UAP Gerb Knowledge Base
Organizations

Department Of Energy

The U.S. Department of Energy (DOE) is a cabinet-level federal agency responsible for advancing U.S. national security through the maintenance and development of the nuclear weapons stockpile, promoting scientific and technological innovation, and overseeing energy policy and nuclear waste management. The DOE manages a sprawling network of national laboratories, production facilities, and research sites — many operating as Federally Funded Research and Development Centers (FFRDCs) under contracts with major universities and private companies.

Typegovernment

Key sub-agencies and components include the National Nuclear Security Administration (NNSA), which manages the Nuclear Security Enterprise (NSE) and its weapons laboratories; the Office of Intelligence and Counterintelligence (OICI), the DOE's in-house intelligence agency; and the Office of Secure Transportation (OST), which transports nuclear materials and weapons components between facilities under heavily armed escort.

Classification Authority

The DOE's most distinctive institutional power — in the context of UAP research — is its authority to classify information under the Atomic Energy Act of 1954. Unlike classification under presidential Executive Orders, which governs most national security information across the government, the Atomic Energy Act creates a separate statutory category called "Restricted Data" for information concerning nuclear weapons design, production, and materials. Restricted Data classification:

  • Is established by statute, not executive order, meaning it cannot be declassified by presidential action alone
  • Is exempt from standard FOIA processes applicable to other agency records
  • Can be applied to information even if it has never been formally classified — it is "born classified" by operation of law
  • Includes a related category, Transclassified Foreign Nuclear Information (TFNI), for information originally classified by foreign governments that relates to nuclear programs

This legal framework means that any materials or programs placed under DOE classification via the Atomic Energy Act exist in a fundamentally different legal environment than equivalent programs at the CIA or Department of Defense — with narrower oversight mechanisms and higher barriers to congressional or public access.

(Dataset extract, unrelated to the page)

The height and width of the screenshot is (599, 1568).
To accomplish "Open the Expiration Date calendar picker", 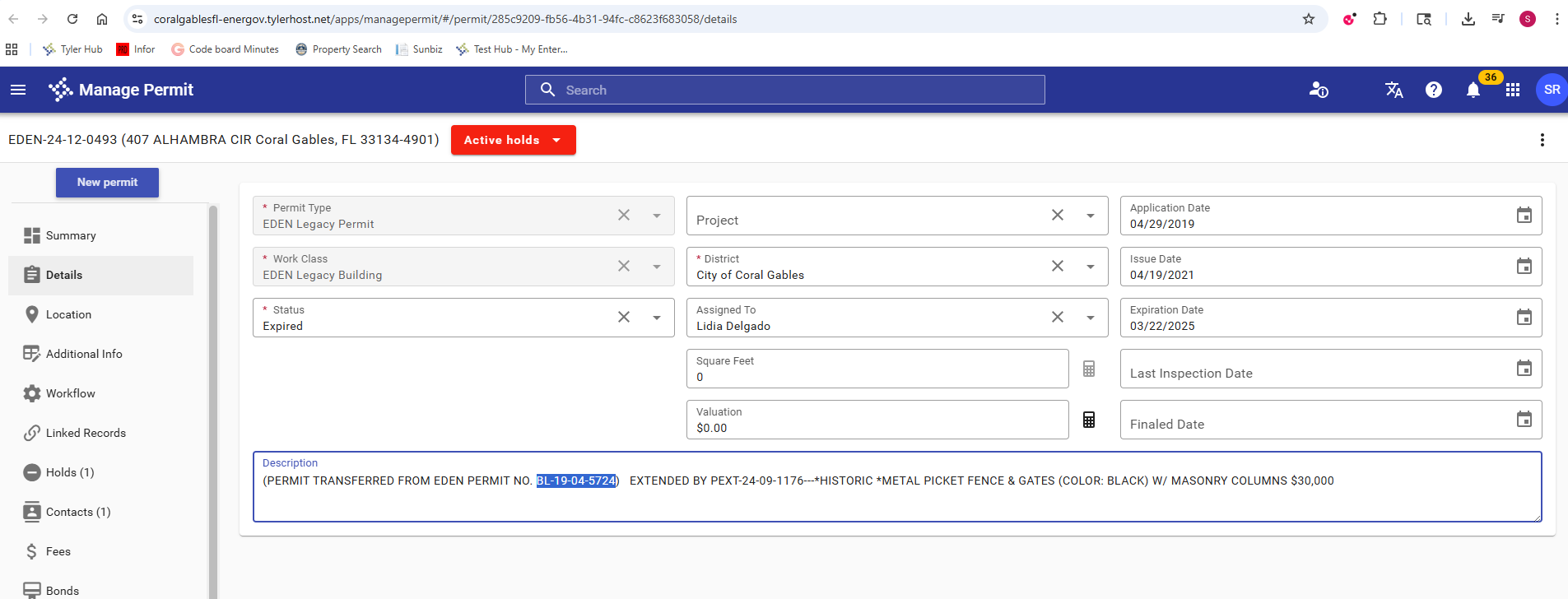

Alleged Involvement in UAP Legacy Programs

The DOE is cited in UAP research as one of the core institutional pillars of the alleged UAP legacy program framework — alongside the Department of Defense and major defense contractors. Several specific roles are attributed to the DOE:

  • Storage and material custody: Recovered UAP materials are alleged to be held at DOE national laboratories — particularly Sandia National Laboratories and Oak Ridge National Laboratory — under Atomic Energy Act protection, shielded from SEC audits, FOIA, and standard congressional oversight.
  • Intelligence management: OICI is alleged to directly run UAP legacy program operations at specific DOE FFRDCs, leveraging its embedded presence at national laboratories and its statutory classification authority.
  • Transportation: The Office of Secure Transportation (OST) is alleged to be utilized for moving recovered UAP materials between secure DOE facilities under the same protocols used for nuclear weapons components.
  • Radiological assessment: The NEST (Nuclear Emergency Support Team) — operated under NNSA — is alleged to provide rapid radiological assessment teams at UAP crash sites, consistent with reported observations of MOPP-gear-wearing DOE personnel at the alleged 1997 Peru UFO Crash Incident.

The DOE is also named as one of four core institutions involved in legacy programs per the Age of Disclosure documentary, and manages the Tonopah Test Range, a premier classified weapons testing facility with significant connections to UAP-related programs and lore.